Title Estimation of Bond Strength of Reinforcing Bars in Reinforced Concrete Members Using ANFIS
Authors Kim, Minsu ; Cho, Hae-Chang ; Lee, Kyung Jin ; Hahm, Kyung Won ; Han, Sun-Jin ; Kim, Kang Su
DOI http://dx.doi.org/10.5659/JAIK_SC.2016.32.9.27
Page pp.27-34
ISSN 1226-9107
Keywords ANFIS ; Fuzzy ; Bond Strength ; Neuro-Fuzzy ; Reinforced Concrete Member
Abstract In reinforced concrete members, bond strength of reinforcing bars shall be ensured to resist external forces. The lack of bond strength may lead to failures of the structural members, and thus, an accurate calculation of the bond strength is essential. However, due to its complex mechanism and many influential factors, most bond strength models were empirically formed based on experimental results, and they often do not provide accurate estimation.
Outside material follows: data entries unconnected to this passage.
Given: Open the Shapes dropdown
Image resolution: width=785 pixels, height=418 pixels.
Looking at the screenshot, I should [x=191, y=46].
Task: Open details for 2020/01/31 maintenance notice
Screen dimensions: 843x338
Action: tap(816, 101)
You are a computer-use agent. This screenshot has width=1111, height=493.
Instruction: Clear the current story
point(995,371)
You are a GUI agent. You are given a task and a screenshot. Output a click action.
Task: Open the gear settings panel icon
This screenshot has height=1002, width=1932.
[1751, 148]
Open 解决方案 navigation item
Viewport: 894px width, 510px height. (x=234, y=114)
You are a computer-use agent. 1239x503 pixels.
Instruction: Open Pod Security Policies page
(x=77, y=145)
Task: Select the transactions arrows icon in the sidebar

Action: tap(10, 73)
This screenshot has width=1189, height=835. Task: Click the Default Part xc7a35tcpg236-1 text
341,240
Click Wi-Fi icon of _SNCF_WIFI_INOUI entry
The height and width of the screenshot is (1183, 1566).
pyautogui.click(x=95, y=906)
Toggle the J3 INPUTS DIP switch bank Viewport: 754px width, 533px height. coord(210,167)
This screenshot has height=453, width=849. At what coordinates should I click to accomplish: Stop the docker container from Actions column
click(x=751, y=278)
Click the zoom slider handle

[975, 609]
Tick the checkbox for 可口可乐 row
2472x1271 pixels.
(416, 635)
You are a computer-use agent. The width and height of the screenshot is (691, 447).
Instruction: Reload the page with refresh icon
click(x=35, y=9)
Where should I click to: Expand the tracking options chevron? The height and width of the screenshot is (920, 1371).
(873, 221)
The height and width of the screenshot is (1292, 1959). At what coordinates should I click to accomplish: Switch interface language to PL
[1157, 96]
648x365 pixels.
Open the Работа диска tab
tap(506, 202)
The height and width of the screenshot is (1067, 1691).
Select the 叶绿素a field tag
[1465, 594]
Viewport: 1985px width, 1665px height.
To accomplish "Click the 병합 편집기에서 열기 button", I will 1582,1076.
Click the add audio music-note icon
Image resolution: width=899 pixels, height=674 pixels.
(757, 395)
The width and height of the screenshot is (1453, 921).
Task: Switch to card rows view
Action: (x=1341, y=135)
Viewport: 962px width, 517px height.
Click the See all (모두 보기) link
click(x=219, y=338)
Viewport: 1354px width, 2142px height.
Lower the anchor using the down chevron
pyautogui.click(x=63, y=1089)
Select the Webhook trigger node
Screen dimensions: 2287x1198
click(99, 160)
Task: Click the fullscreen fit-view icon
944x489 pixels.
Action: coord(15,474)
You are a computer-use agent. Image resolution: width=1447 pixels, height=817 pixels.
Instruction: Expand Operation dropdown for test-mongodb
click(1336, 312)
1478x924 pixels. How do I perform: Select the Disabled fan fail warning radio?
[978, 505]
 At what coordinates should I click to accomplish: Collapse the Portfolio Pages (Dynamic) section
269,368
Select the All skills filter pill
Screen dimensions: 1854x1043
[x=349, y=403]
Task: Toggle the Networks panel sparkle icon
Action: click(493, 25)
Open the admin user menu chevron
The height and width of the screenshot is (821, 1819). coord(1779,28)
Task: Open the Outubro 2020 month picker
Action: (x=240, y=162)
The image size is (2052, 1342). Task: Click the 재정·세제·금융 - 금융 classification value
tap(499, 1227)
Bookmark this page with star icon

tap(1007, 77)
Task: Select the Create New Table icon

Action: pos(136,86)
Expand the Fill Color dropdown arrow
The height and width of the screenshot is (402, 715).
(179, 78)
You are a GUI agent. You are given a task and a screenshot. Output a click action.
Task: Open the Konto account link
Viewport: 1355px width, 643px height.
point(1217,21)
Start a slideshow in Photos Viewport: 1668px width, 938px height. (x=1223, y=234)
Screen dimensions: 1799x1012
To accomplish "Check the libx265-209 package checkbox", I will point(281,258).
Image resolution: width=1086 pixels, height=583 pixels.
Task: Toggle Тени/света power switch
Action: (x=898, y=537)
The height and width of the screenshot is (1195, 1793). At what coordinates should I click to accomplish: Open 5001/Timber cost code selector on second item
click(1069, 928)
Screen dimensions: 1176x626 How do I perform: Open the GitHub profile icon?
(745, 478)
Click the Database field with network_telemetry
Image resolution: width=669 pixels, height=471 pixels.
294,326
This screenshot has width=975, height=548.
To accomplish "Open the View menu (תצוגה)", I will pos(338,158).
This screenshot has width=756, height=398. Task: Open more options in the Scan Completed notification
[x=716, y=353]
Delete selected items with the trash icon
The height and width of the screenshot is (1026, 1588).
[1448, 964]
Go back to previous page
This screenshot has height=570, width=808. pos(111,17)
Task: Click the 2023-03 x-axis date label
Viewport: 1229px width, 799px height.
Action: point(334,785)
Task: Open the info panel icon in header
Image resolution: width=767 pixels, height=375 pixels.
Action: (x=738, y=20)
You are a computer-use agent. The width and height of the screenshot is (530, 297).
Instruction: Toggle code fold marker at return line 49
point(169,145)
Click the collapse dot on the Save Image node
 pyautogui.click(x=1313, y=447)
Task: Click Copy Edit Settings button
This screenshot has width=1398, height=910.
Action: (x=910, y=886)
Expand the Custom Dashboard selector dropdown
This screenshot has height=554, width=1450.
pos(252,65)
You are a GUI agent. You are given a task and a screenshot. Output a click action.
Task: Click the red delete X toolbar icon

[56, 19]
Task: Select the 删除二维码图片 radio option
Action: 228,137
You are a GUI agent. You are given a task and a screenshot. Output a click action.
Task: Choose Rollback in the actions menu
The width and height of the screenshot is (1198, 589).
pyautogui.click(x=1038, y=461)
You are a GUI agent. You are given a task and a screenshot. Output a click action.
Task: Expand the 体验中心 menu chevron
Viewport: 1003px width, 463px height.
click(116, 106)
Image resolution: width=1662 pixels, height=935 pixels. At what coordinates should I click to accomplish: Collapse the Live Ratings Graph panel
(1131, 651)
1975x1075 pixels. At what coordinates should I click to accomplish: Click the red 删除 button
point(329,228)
In this study, therefore, Adaptive Neuro-Fuzzy Inference System (ANFIS) was applied to estimate the bond strength accurately for reinforced concrete members. A total of 439 test data was collected for training and validation of the ANFIS model, and the trained ANFIS model estimated the bond strength very accurately and reflected the effects of key variables without bias.